A verbatim copy of every entry is required. Produce it now.

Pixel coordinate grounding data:
--

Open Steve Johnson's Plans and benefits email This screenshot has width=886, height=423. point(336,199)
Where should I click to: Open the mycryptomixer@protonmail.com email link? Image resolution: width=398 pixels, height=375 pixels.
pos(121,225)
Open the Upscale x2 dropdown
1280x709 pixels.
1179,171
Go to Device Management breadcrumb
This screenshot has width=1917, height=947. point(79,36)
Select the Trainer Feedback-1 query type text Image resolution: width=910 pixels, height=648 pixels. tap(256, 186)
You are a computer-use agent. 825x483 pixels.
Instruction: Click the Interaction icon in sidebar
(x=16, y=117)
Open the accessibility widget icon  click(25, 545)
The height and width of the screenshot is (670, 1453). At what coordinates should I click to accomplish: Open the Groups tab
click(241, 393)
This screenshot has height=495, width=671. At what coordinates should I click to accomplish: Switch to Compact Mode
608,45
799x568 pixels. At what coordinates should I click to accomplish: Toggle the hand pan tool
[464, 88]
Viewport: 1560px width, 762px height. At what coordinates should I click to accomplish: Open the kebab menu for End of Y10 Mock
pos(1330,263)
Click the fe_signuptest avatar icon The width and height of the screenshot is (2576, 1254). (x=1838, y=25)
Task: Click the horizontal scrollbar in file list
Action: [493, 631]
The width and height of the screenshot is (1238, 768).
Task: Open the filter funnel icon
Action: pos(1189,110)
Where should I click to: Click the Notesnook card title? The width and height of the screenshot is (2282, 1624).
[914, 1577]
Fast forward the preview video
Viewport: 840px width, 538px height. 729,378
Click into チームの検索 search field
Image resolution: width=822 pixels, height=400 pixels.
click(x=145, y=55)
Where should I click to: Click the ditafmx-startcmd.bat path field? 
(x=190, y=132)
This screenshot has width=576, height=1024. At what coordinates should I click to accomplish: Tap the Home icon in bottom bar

--

[Answer space]
Open Steve Johnson's Plans and benefits email This screenshot has width=886, height=423. point(336,199)
Where should I click to: Open the mycryptomixer@protonmail.com email link? Image resolution: width=398 pixels, height=375 pixels.
pos(121,225)
Open the Upscale x2 dropdown
1280x709 pixels.
1179,171
Go to Device Management breadcrumb
This screenshot has width=1917, height=947. point(79,36)
Select the Trainer Feedback-1 query type text Image resolution: width=910 pixels, height=648 pixels. tap(256, 186)
You are a computer-use agent. 825x483 pixels.
Instruction: Click the Interaction icon in sidebar
(x=16, y=117)
Open the accessibility widget icon  click(25, 545)
The height and width of the screenshot is (670, 1453). At what coordinates should I click to accomplish: Open the Groups tab
click(241, 393)
This screenshot has height=495, width=671. At what coordinates should I click to accomplish: Switch to Compact Mode
608,45
799x568 pixels. At what coordinates should I click to accomplish: Toggle the hand pan tool
[464, 88]
Viewport: 1560px width, 762px height. At what coordinates should I click to accomplish: Open the kebab menu for End of Y10 Mock
pos(1330,263)
Click the fe_signuptest avatar icon The width and height of the screenshot is (2576, 1254). (x=1838, y=25)
Task: Click the horizontal scrollbar in file list
Action: [493, 631]
The width and height of the screenshot is (1238, 768).
Task: Open the filter funnel icon
Action: pos(1189,110)
Where should I click to: Click the Notesnook card title? The width and height of the screenshot is (2282, 1624).
[914, 1577]
Fast forward the preview video
Viewport: 840px width, 538px height. 729,378
Click into チームの検索 search field
Image resolution: width=822 pixels, height=400 pixels.
click(x=145, y=55)
Where should I click to: Click the ditafmx-startcmd.bat path field? 
(x=190, y=132)
This screenshot has width=576, height=1024. At what coordinates should I click to accomplish: Tap the Home icon in bottom bar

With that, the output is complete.